◆ **EXERCISE DETAILS**
Below are records; how many of their lines hold the string "Expand"? Reply with nothing but the number.

(Data entries)
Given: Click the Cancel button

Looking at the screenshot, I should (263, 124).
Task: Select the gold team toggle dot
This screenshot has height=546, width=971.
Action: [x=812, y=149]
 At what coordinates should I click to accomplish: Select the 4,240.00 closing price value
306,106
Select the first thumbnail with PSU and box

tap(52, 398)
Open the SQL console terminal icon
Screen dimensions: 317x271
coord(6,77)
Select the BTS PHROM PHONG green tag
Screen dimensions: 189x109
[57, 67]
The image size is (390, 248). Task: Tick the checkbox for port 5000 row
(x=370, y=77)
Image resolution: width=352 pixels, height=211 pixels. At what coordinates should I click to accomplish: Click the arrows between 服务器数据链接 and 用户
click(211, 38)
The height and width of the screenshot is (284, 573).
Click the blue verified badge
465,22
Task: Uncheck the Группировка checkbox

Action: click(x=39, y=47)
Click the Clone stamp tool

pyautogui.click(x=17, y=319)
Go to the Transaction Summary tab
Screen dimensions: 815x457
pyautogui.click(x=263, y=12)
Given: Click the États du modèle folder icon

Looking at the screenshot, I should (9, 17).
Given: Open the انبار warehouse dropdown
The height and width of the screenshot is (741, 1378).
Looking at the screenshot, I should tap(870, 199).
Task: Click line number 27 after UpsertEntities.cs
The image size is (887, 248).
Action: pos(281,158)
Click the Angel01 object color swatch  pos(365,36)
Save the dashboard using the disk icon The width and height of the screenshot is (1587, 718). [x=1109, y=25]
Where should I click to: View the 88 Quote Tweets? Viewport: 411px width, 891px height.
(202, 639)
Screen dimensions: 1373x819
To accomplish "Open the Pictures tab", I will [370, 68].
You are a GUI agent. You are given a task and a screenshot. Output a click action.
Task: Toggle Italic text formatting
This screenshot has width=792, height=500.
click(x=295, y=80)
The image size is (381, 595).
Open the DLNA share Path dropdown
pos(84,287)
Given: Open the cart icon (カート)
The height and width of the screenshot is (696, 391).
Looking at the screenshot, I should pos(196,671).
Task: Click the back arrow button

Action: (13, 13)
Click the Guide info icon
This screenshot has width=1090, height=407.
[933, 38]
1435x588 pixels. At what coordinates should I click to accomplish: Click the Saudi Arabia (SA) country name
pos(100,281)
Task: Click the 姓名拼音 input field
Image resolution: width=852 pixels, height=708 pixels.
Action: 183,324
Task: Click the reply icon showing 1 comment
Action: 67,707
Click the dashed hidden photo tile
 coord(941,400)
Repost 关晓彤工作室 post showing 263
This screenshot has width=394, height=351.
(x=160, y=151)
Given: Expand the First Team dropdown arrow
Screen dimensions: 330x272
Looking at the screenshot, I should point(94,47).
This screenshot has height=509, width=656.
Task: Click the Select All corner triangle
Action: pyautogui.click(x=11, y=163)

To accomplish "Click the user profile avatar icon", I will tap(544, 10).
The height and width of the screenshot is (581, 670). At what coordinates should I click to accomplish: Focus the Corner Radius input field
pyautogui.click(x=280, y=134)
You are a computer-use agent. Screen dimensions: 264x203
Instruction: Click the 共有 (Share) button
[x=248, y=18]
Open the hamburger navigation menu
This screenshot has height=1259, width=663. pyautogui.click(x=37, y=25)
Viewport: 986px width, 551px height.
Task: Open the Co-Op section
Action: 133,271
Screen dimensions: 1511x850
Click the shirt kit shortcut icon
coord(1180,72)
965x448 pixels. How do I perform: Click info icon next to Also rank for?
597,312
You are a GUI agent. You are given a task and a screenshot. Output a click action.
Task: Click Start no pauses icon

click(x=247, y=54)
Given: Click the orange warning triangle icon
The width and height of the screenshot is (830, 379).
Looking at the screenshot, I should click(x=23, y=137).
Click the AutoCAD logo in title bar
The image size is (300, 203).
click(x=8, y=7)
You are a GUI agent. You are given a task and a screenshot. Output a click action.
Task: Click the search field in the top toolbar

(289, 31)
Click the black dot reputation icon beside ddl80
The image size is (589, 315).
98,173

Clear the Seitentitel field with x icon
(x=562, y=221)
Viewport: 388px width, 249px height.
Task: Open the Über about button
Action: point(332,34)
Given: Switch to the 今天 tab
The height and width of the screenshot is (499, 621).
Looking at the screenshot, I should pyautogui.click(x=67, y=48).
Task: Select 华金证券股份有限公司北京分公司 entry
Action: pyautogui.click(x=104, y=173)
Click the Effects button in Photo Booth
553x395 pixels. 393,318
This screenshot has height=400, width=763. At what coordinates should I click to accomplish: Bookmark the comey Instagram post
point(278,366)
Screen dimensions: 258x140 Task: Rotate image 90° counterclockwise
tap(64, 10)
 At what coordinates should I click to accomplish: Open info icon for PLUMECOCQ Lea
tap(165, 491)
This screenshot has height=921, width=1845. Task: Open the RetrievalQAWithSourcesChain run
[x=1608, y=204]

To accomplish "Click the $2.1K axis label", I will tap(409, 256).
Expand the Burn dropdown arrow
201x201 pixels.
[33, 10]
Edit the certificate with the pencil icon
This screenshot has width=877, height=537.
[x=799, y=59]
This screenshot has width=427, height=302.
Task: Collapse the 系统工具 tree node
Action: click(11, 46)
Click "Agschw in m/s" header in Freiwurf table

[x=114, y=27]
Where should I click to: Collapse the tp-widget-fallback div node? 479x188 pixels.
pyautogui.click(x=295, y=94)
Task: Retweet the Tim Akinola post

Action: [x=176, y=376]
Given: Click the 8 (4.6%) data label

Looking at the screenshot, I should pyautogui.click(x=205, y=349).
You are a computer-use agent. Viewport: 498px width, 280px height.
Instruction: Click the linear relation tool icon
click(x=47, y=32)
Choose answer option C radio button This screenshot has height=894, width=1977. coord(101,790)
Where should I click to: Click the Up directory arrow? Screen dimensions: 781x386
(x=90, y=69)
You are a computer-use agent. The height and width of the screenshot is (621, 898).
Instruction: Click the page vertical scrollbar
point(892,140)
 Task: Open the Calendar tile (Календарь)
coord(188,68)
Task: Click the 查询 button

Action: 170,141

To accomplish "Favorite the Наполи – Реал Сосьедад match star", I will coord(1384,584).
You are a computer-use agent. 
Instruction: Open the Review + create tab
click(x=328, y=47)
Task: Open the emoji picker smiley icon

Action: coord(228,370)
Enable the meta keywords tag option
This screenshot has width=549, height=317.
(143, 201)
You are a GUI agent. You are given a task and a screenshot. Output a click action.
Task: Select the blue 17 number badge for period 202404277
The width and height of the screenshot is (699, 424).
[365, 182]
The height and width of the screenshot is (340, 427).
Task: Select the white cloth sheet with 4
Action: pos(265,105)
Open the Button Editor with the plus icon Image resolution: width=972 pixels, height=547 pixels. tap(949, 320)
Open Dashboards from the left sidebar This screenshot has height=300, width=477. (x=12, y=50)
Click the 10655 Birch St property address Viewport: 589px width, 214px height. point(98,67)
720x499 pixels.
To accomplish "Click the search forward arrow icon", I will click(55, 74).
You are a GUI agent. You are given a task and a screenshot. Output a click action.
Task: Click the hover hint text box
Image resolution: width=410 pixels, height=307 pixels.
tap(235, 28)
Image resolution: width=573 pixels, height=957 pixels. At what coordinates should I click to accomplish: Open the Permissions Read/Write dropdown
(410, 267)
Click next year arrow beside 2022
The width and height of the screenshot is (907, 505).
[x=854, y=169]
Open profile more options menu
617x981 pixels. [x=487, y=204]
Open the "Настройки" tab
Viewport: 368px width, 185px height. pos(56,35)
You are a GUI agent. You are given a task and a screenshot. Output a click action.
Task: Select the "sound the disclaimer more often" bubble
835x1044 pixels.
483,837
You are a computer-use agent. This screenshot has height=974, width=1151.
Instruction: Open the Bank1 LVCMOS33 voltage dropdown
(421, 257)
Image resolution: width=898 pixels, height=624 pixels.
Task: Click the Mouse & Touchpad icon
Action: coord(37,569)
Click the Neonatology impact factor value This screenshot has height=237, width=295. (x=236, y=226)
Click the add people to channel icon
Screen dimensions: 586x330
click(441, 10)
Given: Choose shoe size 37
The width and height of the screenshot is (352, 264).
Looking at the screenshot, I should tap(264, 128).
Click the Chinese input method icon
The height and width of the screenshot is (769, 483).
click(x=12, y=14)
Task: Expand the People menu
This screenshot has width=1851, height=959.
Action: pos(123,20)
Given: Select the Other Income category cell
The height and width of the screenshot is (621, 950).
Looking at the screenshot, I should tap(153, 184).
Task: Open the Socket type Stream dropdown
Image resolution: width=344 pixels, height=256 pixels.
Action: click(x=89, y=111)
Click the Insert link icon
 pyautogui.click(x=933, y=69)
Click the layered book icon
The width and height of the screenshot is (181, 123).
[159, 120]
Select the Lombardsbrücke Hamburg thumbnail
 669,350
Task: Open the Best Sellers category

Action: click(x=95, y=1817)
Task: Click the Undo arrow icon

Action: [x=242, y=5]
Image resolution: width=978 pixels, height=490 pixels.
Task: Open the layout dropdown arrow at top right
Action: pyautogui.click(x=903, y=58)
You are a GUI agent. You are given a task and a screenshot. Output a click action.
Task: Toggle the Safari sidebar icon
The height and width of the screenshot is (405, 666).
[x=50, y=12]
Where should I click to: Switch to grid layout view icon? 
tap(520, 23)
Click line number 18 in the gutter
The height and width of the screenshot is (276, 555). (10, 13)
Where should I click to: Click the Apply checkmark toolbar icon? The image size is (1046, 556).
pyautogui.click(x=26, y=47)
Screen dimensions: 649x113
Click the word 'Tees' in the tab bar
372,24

◆ **FINISHED EXERCISE**
3